Fusion Gene Detection in Driver Mutation-Negative Melanomas Using RNA-Based Anchored Multiplex Polymerase Chain Reaction

Abstract

Advanced melanoma is typically treated with immune checkpoint inhibitors (ICIs) and targeted therapies. However, their efficacy is limited in acral and mucosal melanomas, which are more prevalent in non-White populations and often exhibit low tumor mutational burden and lack BRAF mutations. Fusion genes, widely used as therapeutic targets in other cancers, may represent alternative targets in these melanoma subtypes. This study aimed to detect fusion genes in Japanese melanomas lacking major driver mutations (BRAF, RAS, NF1, or KIT) using a custom RNA-based anchored multiplex polymerase chain reaction (AMP) panel.
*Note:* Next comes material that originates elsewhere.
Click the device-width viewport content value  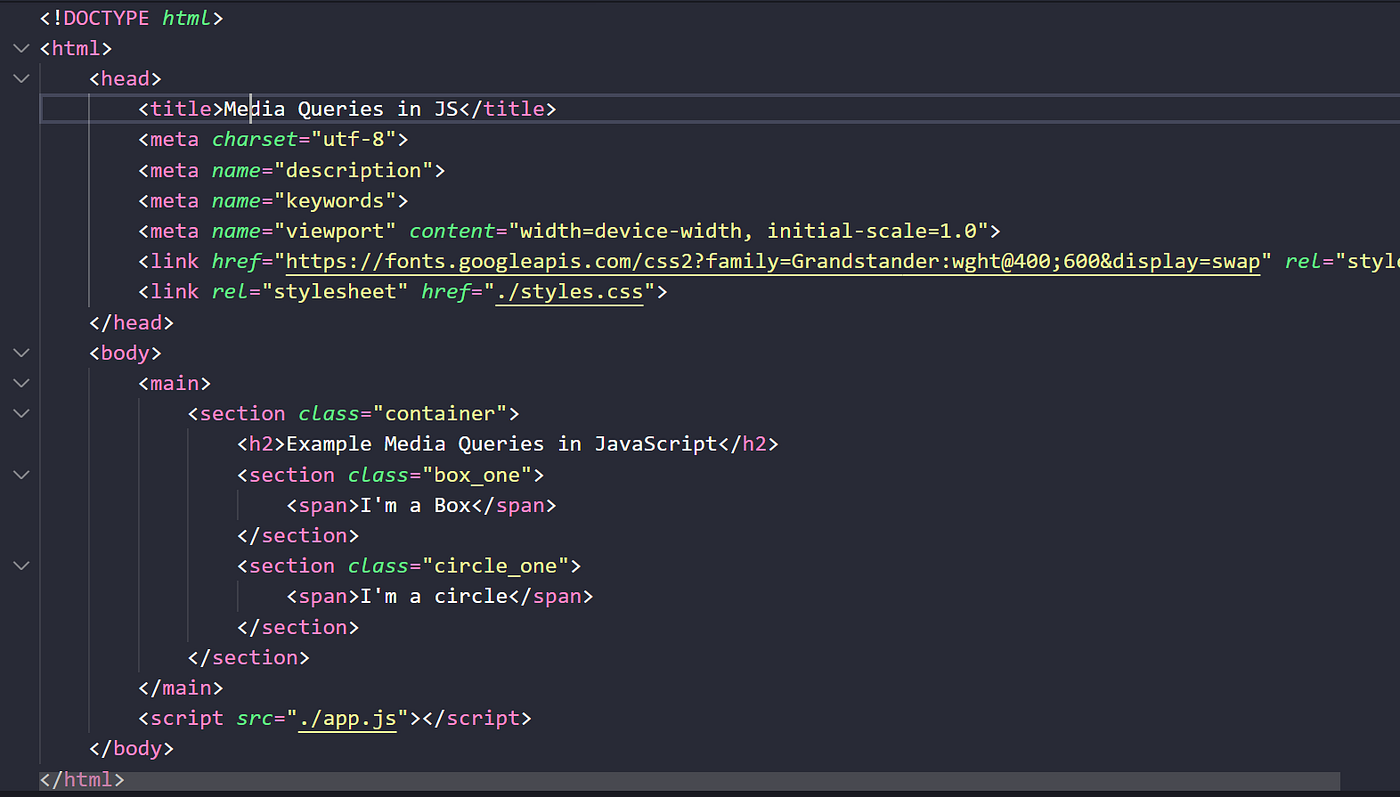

RNA extracted from 14 tumors, primarily formalin-fixed paraffin-embedded specimens, was analyzed using a custom Archer FUSIONPlex panel. Libraries were successfully generated in 80% of cases, and two in-frame fusions—MAD1L1::BRAF and CIC::MEGF8—were identified (17%). MAD1L1::BRAF retained the BRAF kinase domain and may be targetable by MEK inhibitors. CIC::MEGF8, a novel fusion in melanoma, may result in transcriptional dysregulation through CIC loss of function. This Method paper outlines the AMP workflow, including troubleshooting strategies and quality control criteria, and demonstrates its applicability to clinical samples. Our findings support the utility of RNA-based fusion detection in driver-negative melanomas and the potential of fusion genes as actionable targets.